EXERCISE BRIEF ▸ Starting at the line that contains "Image resolution: width=1308" and ending at the end of the listing, rewrite the lines with "Diamond Black" replaced by "Diamond White" and nothing else changed. Leave the pictures out of your answer.

DATA PROVIDED ▸

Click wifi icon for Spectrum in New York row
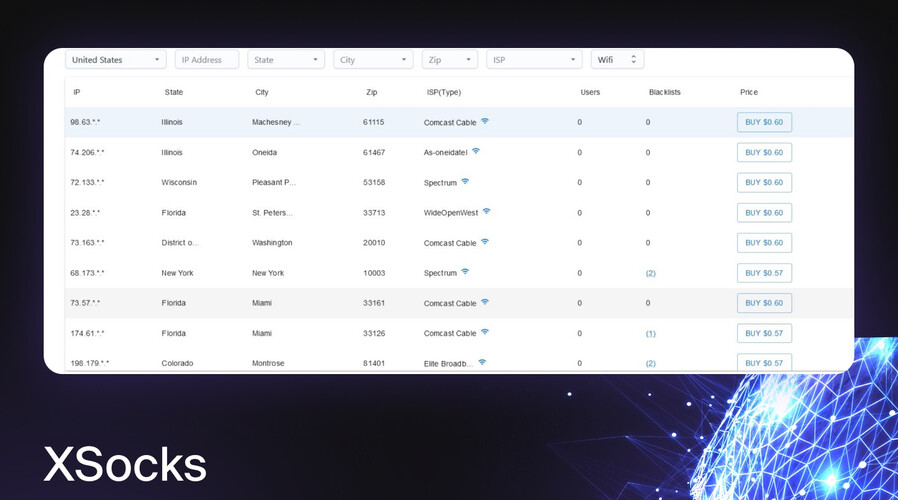Screen dimensions: 898x500 click(465, 272)
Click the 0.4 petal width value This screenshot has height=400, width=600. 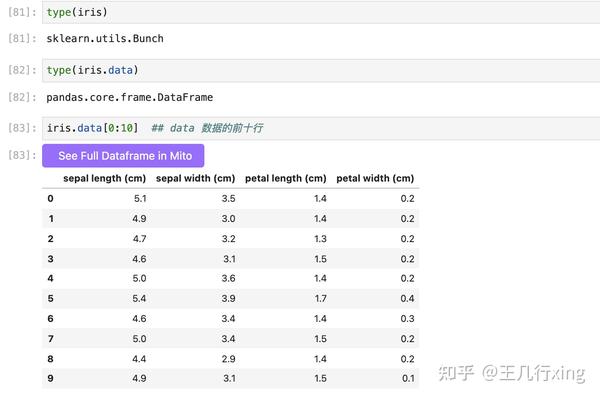tap(408, 299)
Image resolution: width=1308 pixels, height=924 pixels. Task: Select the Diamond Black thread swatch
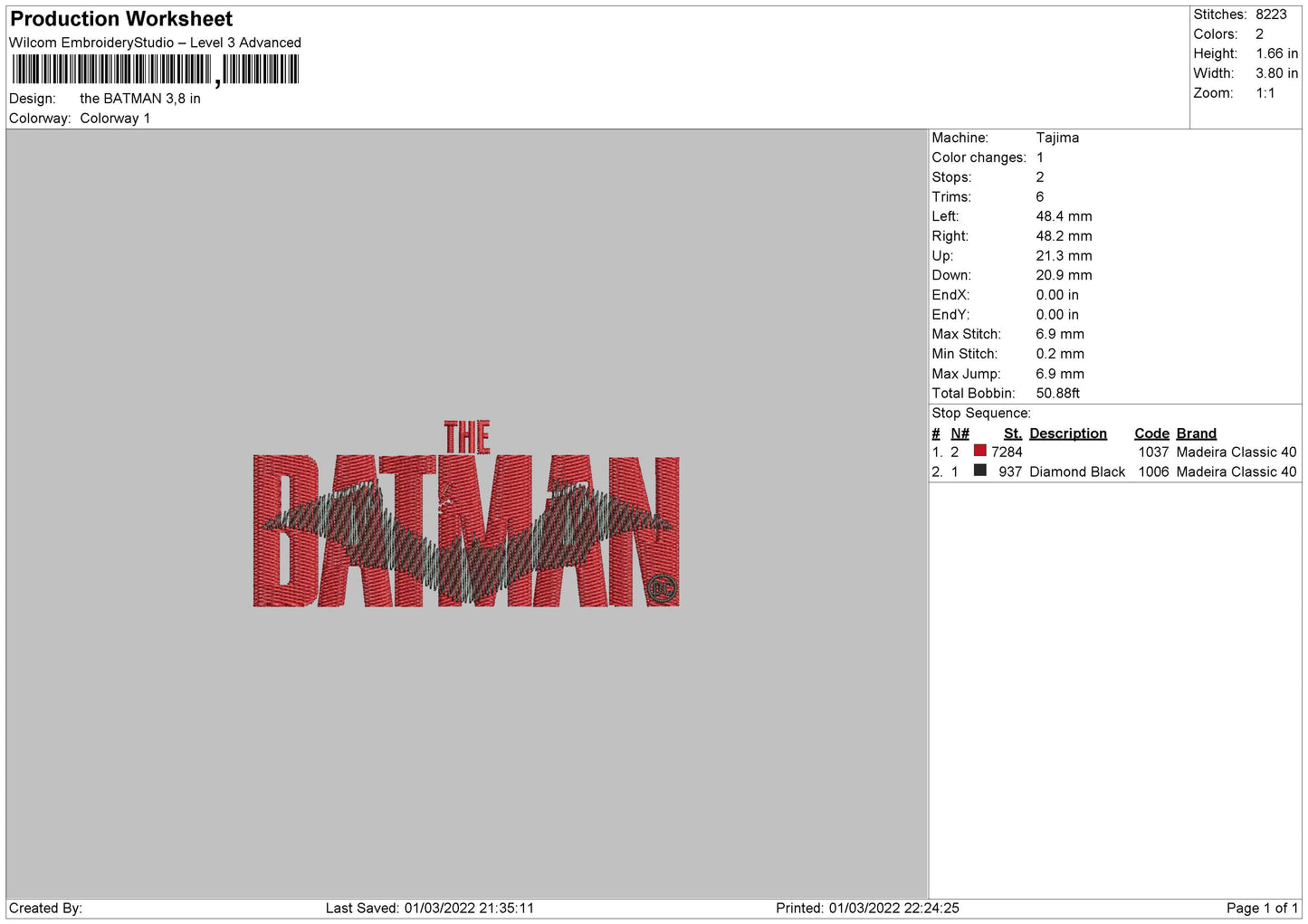[979, 471]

RESPONSE TO THIS TASK ▸
Image resolution: width=1308 pixels, height=924 pixels. Task: Select the Diamond White thread swatch
[979, 471]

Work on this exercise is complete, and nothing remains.